Crise sanitaire : les ventes à emporter et livraisons à domicile restent autorisées

politique

Par Felix Gouty le

Le gouvernement français a demandé aux citoyens du pays de rester le plus possible confinés chez eux pendant – au moins – les deux prochaines semaines. L’achat de produits alimentaires reste néanmoins autorisé mais, de préférence, par ventes à emporter ou livraisons à domicile.

Livraison Uber Eats.
Crédits : Kai Pilger / Unsplash.

Face à la pandémie de pneumonie virale COVID-19, le redouté “stade 3” de gestion de crise sanitaire a été déclenché et la France se confine. Le ministre de l’Intérieur, Christophe Castaner, a annoncé hier soir qu’à compter d’aujourd’hui, mardi 17 mars à 12h, toute personne souhaitant sortir de chez elle devra se munir d’une attestation à télécharger sur le site du ministère ou via une nouvelle application gouvernementale. De ce fait, les déplacements pour rendez-vous médicaux ou achat de ressources alimentaires seront, certes, autorisés, mais limités. Comme il a été indiqué il y a quelques jours, à l’annonce de la fermeture des restaurants et autres bars ou cafés, les ventes à emporter et les livraisons à domicile – par “drive” ou via des services comme Uber Eats ou Deliveroo – restent néanmoins possibles.
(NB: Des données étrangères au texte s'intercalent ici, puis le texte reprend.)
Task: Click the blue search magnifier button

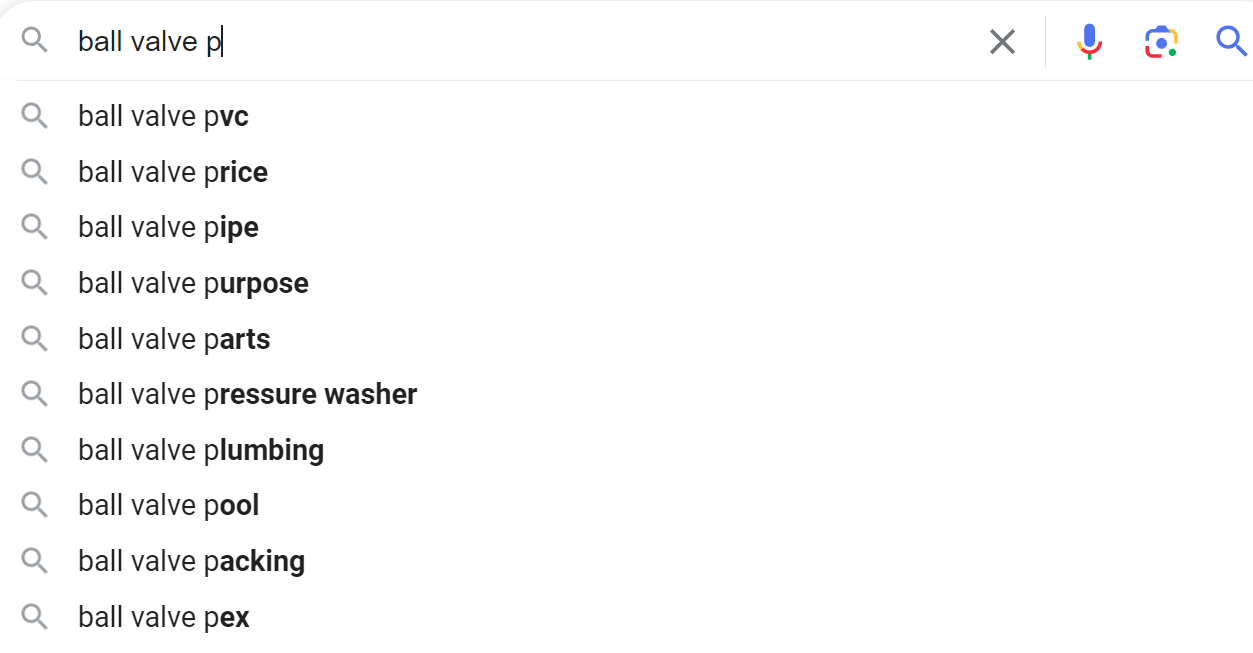Action: [x=1230, y=41]
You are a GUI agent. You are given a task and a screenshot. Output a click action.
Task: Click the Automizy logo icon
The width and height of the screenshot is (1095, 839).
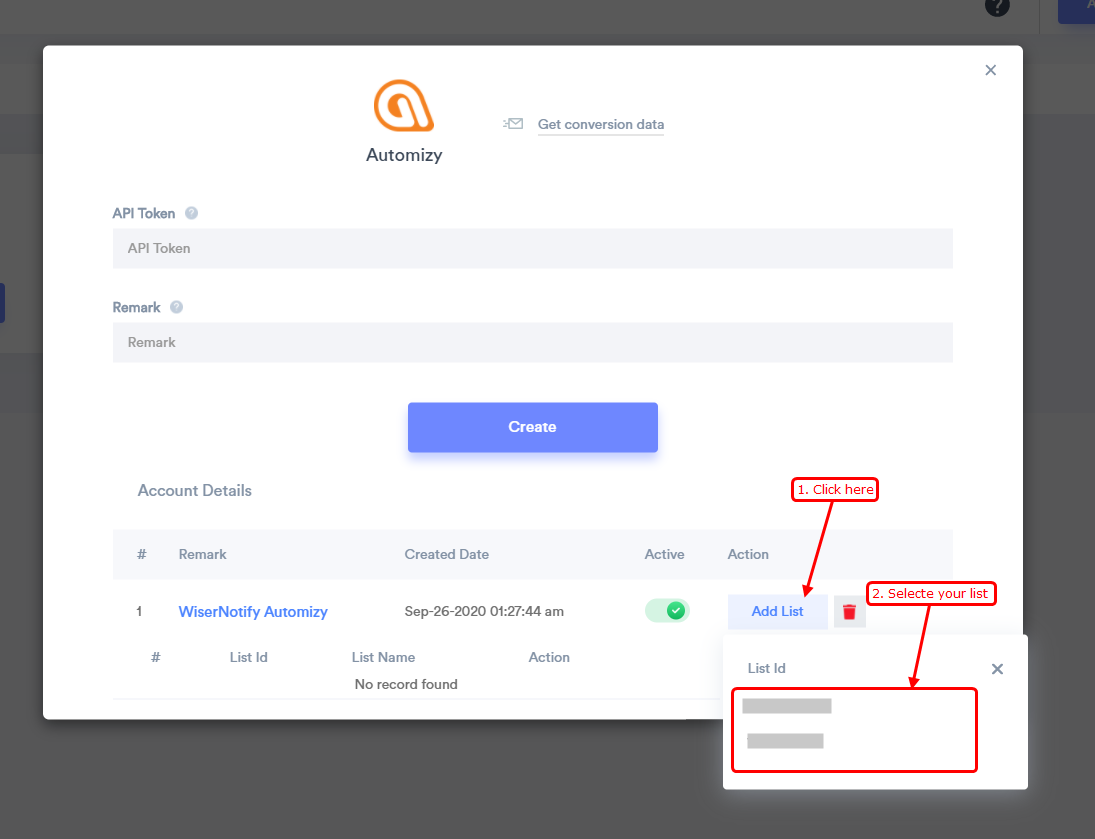pyautogui.click(x=404, y=106)
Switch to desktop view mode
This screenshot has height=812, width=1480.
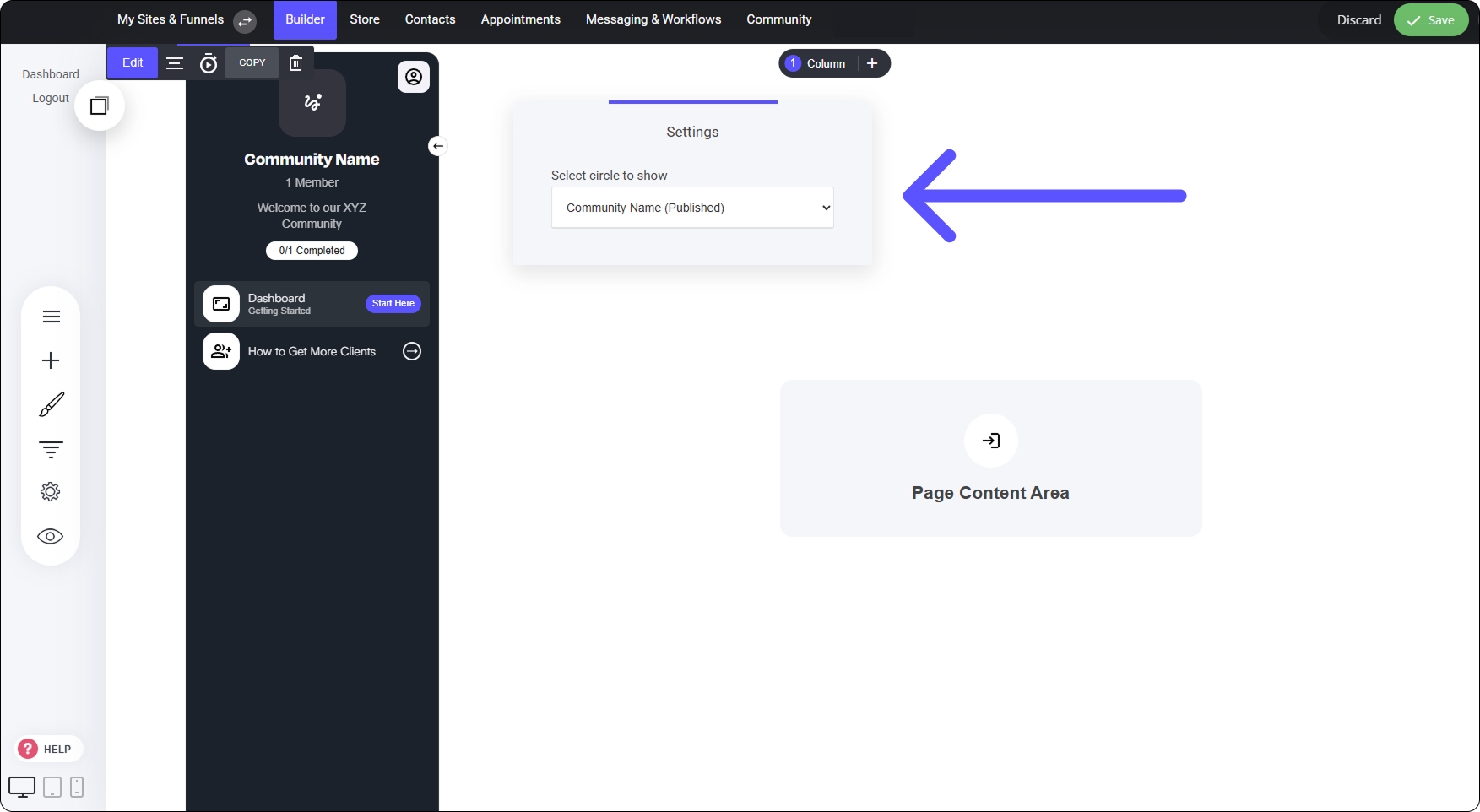tap(22, 787)
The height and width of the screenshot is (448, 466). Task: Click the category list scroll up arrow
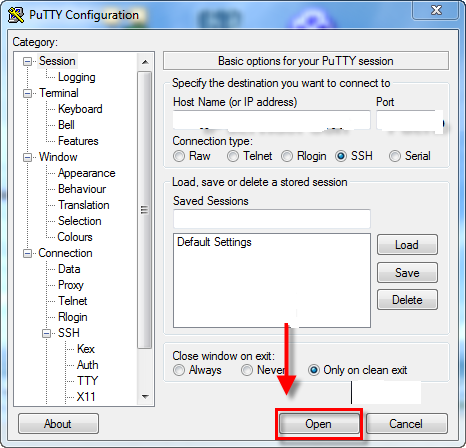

Celles-ci doivent, par contre, se dérouler dans le respect de certaines règles de précautions.

Procédure de livraison sans contact

Les autorités de santé exigent des restaurateurs que la “zone de récupération des repas soit distincte de la cuisine.” Le personnel doit impérativement veiller à effectuer les gestes barrières, à se laver très régulièrement les mains et à désinfecter les surfaces utilisées et touchées. Le livreur, de son côté, ne doit pas rester en contact direct avec le plat préparé ou le produit vendu. Il dépose son sac ou son carton et doit attendre à au moins un mètre du vendeur que ce dernier referme le colis ou sac. Lors de la livraison chez le client, le livreur dépose son colis devant la porte ou chez le concierge et part immédiatement. Si besoin, il doit rester à deux mètres de la porte lorsque celle-ci s’ouvre.

Cependant, seuls les services de livraison et de retraits des commandes des commerces dits “essentiels” restent ouverts. Quant à La Poste, seulement un millier de ses bureaux restent ouverts dans l’Hexagone (contre 8 000 au total, en temps normal). De plus, plusieurs plateformes de vente en ligne, comme Vinted, subissent actuellement des retards et des ralentissements d’activité. D’autres, comme la Fnac-Darty, restent actifs.

Pour rappel, un certain nombre d’établissements restent ouverts, avec des restrictions horaires, jusqu’à nouvel ordre :

  • magasins alimentaires (supérettes, supermarchés, hypermarchés, primeurs, boucheries et charcuteries, poissonneries, boulangeries, etc)
  • pharmacies
  • hôtels
  • banques
  • lieux de culte
  • garages
  • commerce d’équipements automobiles
  • commerce et réparation de motocycles et cycles, mais aussi de matériel numérique (smartphones, ordinateurs, etc)
  • stations essence
  • bureaux de tabac-presse
  • animaleries
  • agences d’intérim
  • blanchisseries-teintureries
  • pompes funèbres

Aubaine pour l’e-commerce ?

“Le malheur des uns fait le bonheur des autres” est, malheureusement, bien vrai. Selon le journal Les Échos, les services de livraison en “drive” de différentes grandes surfaces ont bondi la première semaine de mars, en France, avant l’annonce du confinement généralisé en Italie. Ces services auraient enregistré 164 millions d’euros de chiffre d’affaires et élevé de 7% le taux de vente des produits de grande consommation. La crise sanitaire n’est néanmoins pas la seule responsable de cette croissance vertigineuse du e-commerce en France. L’année 2019 lui a été la plus prolifique et témoignait déjà de ce phénomène. L’ensemble des ventes en ligne effectuées par les Français auraient dépassé la barre des 100 milliards d’euros l’an dernier.